Stored data
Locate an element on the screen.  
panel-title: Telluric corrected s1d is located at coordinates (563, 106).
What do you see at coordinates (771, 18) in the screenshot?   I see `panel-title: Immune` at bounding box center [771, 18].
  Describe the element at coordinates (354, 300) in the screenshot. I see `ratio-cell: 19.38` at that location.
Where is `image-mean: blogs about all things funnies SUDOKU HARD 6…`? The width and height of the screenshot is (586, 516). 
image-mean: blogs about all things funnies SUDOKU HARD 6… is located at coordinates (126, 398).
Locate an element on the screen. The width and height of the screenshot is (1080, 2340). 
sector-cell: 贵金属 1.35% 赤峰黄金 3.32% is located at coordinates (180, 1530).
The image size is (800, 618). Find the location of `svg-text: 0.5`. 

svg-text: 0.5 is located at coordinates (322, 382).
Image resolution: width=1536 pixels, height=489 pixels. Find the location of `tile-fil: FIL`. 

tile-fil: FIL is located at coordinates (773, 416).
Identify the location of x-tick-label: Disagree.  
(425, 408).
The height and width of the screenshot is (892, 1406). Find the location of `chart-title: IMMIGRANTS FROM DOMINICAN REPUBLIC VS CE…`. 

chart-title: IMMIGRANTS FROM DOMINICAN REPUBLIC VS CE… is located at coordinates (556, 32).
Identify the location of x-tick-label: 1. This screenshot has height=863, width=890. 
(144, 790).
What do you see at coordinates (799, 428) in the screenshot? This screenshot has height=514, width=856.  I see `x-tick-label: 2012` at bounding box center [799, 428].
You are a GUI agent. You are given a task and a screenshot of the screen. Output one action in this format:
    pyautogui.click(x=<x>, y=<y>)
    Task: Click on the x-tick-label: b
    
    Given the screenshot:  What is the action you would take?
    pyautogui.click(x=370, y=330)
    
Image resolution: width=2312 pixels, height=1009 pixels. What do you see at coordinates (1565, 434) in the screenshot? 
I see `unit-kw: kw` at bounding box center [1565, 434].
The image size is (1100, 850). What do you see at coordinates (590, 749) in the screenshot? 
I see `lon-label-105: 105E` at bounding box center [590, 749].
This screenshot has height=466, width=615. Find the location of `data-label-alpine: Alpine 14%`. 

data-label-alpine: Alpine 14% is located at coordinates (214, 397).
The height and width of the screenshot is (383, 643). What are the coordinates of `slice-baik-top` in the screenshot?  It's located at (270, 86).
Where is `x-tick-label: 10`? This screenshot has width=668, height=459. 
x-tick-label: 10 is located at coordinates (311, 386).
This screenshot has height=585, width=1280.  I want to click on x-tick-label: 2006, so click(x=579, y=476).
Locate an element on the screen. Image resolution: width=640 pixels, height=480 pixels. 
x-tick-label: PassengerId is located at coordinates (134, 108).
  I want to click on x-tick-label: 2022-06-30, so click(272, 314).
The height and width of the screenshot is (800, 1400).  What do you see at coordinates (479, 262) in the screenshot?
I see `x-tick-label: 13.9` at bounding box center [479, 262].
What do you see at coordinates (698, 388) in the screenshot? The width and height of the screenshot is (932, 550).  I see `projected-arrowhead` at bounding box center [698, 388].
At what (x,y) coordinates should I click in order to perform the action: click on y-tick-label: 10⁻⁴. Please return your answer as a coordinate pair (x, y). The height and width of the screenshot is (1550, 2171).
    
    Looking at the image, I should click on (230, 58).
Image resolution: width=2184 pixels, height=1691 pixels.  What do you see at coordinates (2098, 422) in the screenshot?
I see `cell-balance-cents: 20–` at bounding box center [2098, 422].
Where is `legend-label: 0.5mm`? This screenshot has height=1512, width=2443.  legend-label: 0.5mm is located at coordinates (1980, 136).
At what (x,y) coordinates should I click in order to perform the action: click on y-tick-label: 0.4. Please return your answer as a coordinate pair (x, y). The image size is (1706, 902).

*WHAT THE TASK ASKS*
Rewrite every item above, replacing each occurrence of "Find the location of" with "Determine the position of" and leaving all other text unchanged.

*EXERCISE SOLUTION*
Locate an element on the screen.  
panel-title: Telluric corrected s1d is located at coordinates (563, 106).
What do you see at coordinates (771, 18) in the screenshot?   I see `panel-title: Immune` at bounding box center [771, 18].
  Describe the element at coordinates (354, 300) in the screenshot. I see `ratio-cell: 19.38` at that location.
Where is `image-mean: blogs about all things funnies SUDOKU HARD 6…`? The width and height of the screenshot is (586, 516). 
image-mean: blogs about all things funnies SUDOKU HARD 6… is located at coordinates (126, 398).
Locate an element on the screen. The width and height of the screenshot is (1080, 2340). 
sector-cell: 贵金属 1.35% 赤峰黄金 3.32% is located at coordinates (180, 1530).
The image size is (800, 618). Determine the position of `svg-text: 0.5`. 

svg-text: 0.5 is located at coordinates (322, 382).
Image resolution: width=1536 pixels, height=489 pixels. Determine the position of `tile-fil: FIL`. 

tile-fil: FIL is located at coordinates (773, 416).
Identify the location of x-tick-label: Disagree.  
(425, 408).
The height and width of the screenshot is (892, 1406). Determine the position of `chart-title: IMMIGRANTS FROM DOMINICAN REPUBLIC VS CE…`. 

chart-title: IMMIGRANTS FROM DOMINICAN REPUBLIC VS CE… is located at coordinates (556, 32).
Identify the location of x-tick-label: 1. This screenshot has height=863, width=890. 
(144, 790).
What do you see at coordinates (799, 428) in the screenshot? This screenshot has height=514, width=856.  I see `x-tick-label: 2012` at bounding box center [799, 428].
You are a GUI agent. You are given a task and a screenshot of the screen. Output one action in this format:
    pyautogui.click(x=<x>, y=<y>)
    Task: Click on the x-tick-label: b
    
    Given the screenshot:  What is the action you would take?
    pyautogui.click(x=370, y=330)
    
Image resolution: width=2312 pixels, height=1009 pixels. What do you see at coordinates (1565, 434) in the screenshot? 
I see `unit-kw: kw` at bounding box center [1565, 434].
The image size is (1100, 850). What do you see at coordinates (590, 749) in the screenshot? 
I see `lon-label-105: 105E` at bounding box center [590, 749].
This screenshot has height=466, width=615. Determine the position of `data-label-alpine: Alpine 14%`. 

data-label-alpine: Alpine 14% is located at coordinates (214, 397).
The height and width of the screenshot is (383, 643). What are the coordinates of `slice-baik-top` in the screenshot?  It's located at (270, 86).
Where is `x-tick-label: 10`? This screenshot has width=668, height=459. 
x-tick-label: 10 is located at coordinates (311, 386).
This screenshot has height=585, width=1280.  I want to click on x-tick-label: 2006, so click(x=579, y=476).
Locate an element on the screen. Image resolution: width=640 pixels, height=480 pixels. 
x-tick-label: PassengerId is located at coordinates (134, 108).
  I want to click on x-tick-label: 2022-06-30, so click(272, 314).
The height and width of the screenshot is (800, 1400).  What do you see at coordinates (479, 262) in the screenshot?
I see `x-tick-label: 13.9` at bounding box center [479, 262].
What do you see at coordinates (698, 388) in the screenshot? The width and height of the screenshot is (932, 550).  I see `projected-arrowhead` at bounding box center [698, 388].
At what (x,y) coordinates should I click in order to perform the action: click on y-tick-label: 10⁻⁴. Please return your answer as a coordinate pair (x, y). The height and width of the screenshot is (1550, 2171).
    
    Looking at the image, I should click on (230, 58).
Image resolution: width=2184 pixels, height=1691 pixels.  What do you see at coordinates (2098, 422) in the screenshot?
I see `cell-balance-cents: 20–` at bounding box center [2098, 422].
Where is `legend-label: 0.5mm`? This screenshot has height=1512, width=2443.  legend-label: 0.5mm is located at coordinates (1980, 136).
At what (x,y) coordinates should I click in order to perform the action: click on y-tick-label: 0.4. Please return your answer as a coordinate pair (x, y). The image size is (1706, 902).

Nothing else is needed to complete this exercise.